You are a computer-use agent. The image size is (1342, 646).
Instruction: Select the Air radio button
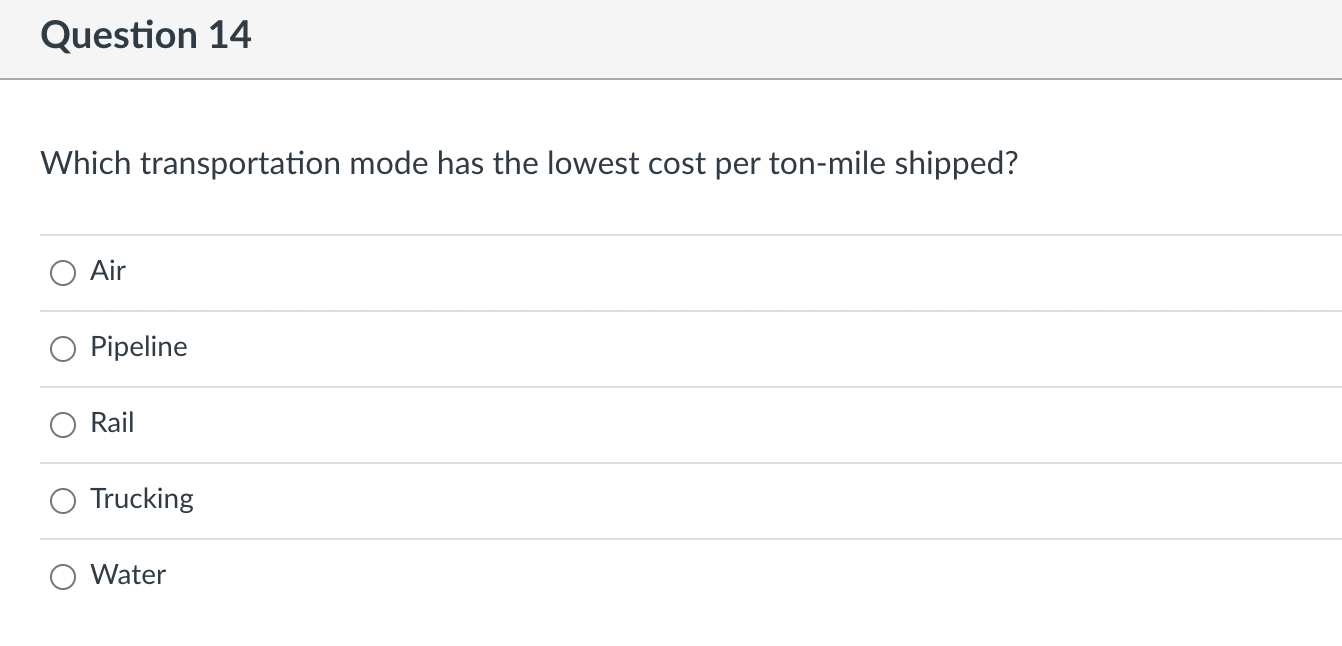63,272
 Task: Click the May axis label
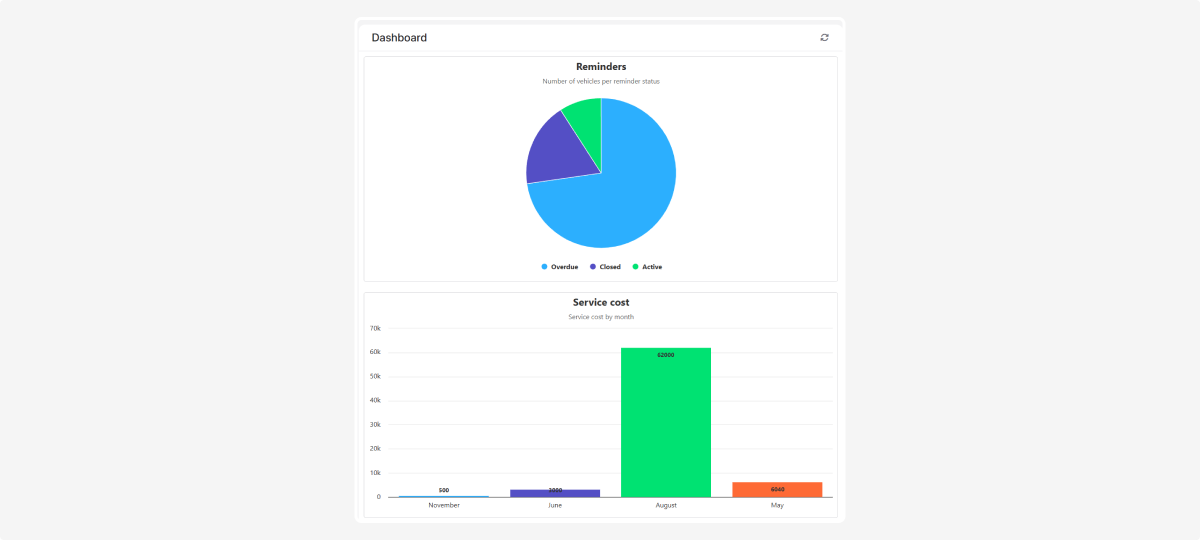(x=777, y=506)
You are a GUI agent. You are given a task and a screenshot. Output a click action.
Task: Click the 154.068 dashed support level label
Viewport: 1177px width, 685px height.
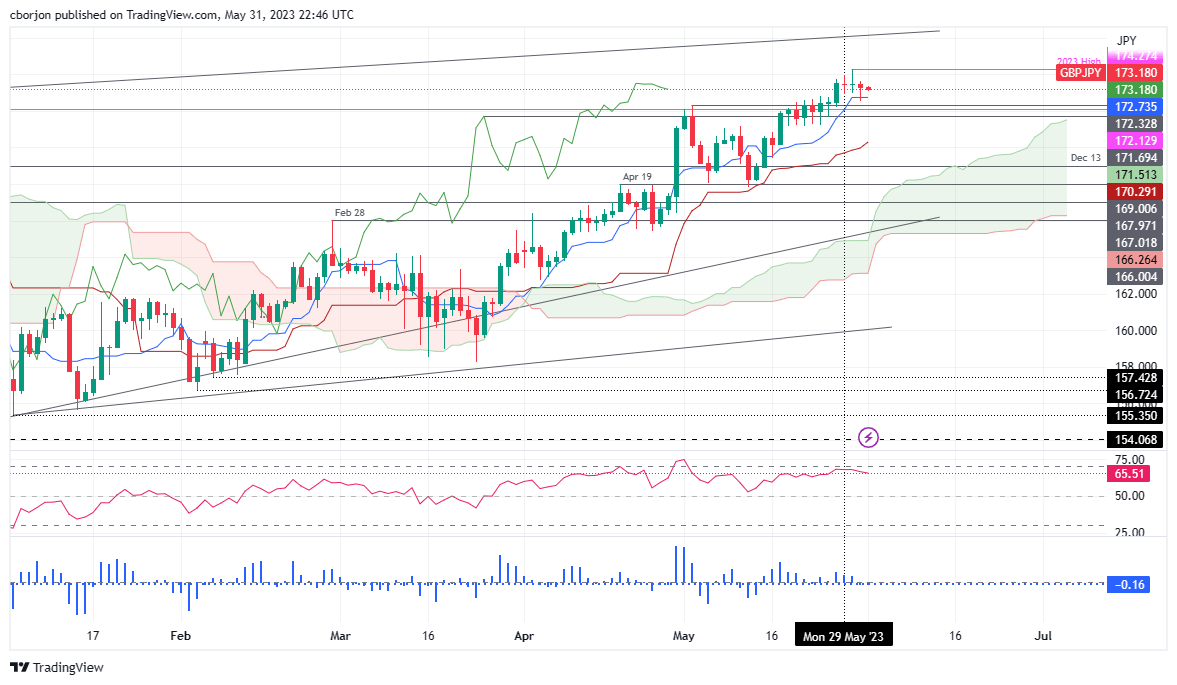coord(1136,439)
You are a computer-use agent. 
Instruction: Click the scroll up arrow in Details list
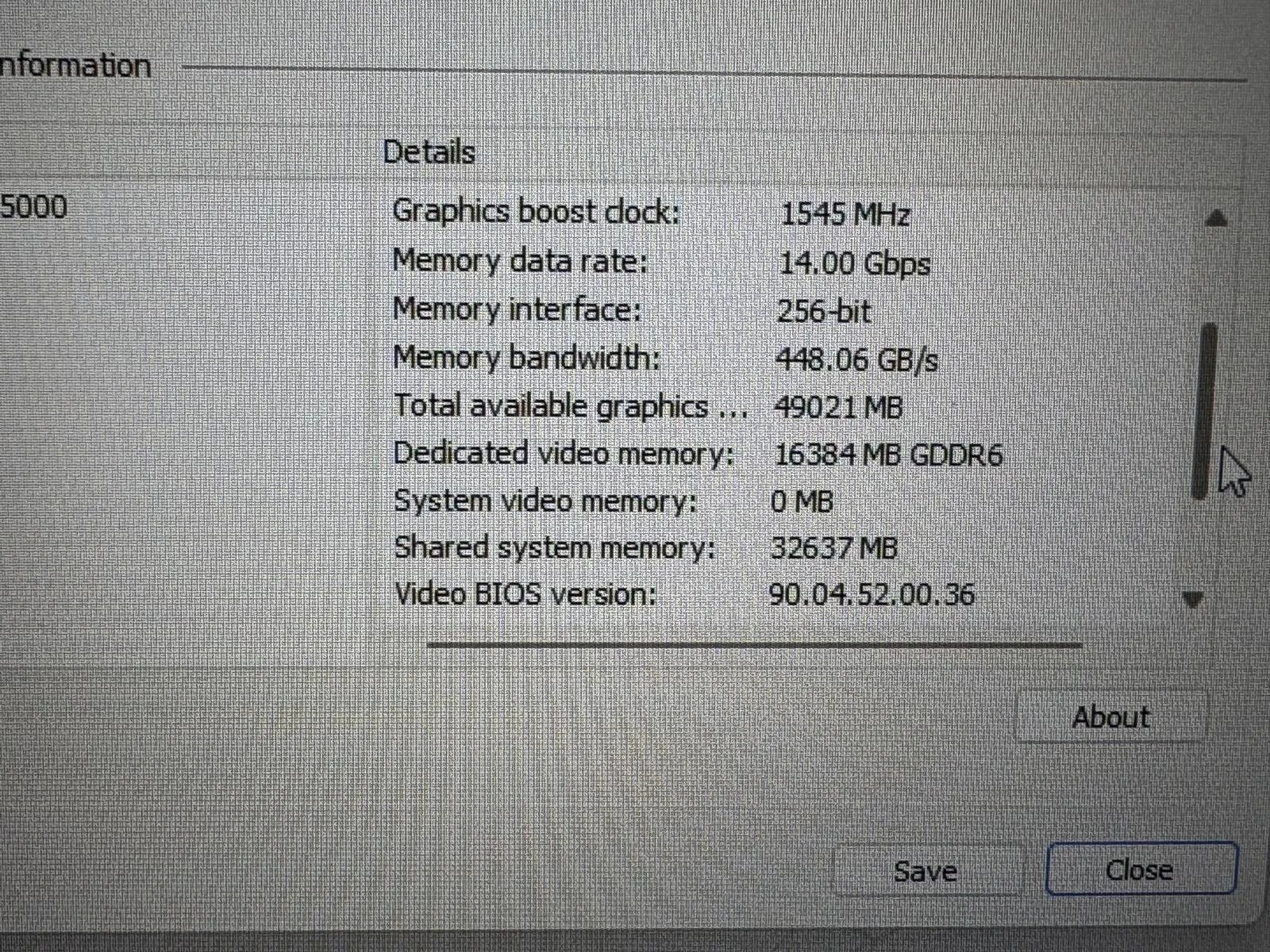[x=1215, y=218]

--------

§ **The task**
Change "computer-use agent" to "desktop assistant" throughout the entries above and write them out again with everything else the same, omitting the pictures.

§ **Result**
You are a desktop assistant. The image size is (1342, 646).
Instruction: Select the Air radio button
63,272
 Task: Click the May axis label
(x=777, y=506)
You are a GUI agent. You are given a task and a screenshot. Output a click action.
Task: Click the 154.068 dashed support level label
Viewport: 1177px width, 685px height.
coord(1136,439)
You are a desktop assistant. 
Instruction: Click the scroll up arrow in Details list
[x=1215, y=218]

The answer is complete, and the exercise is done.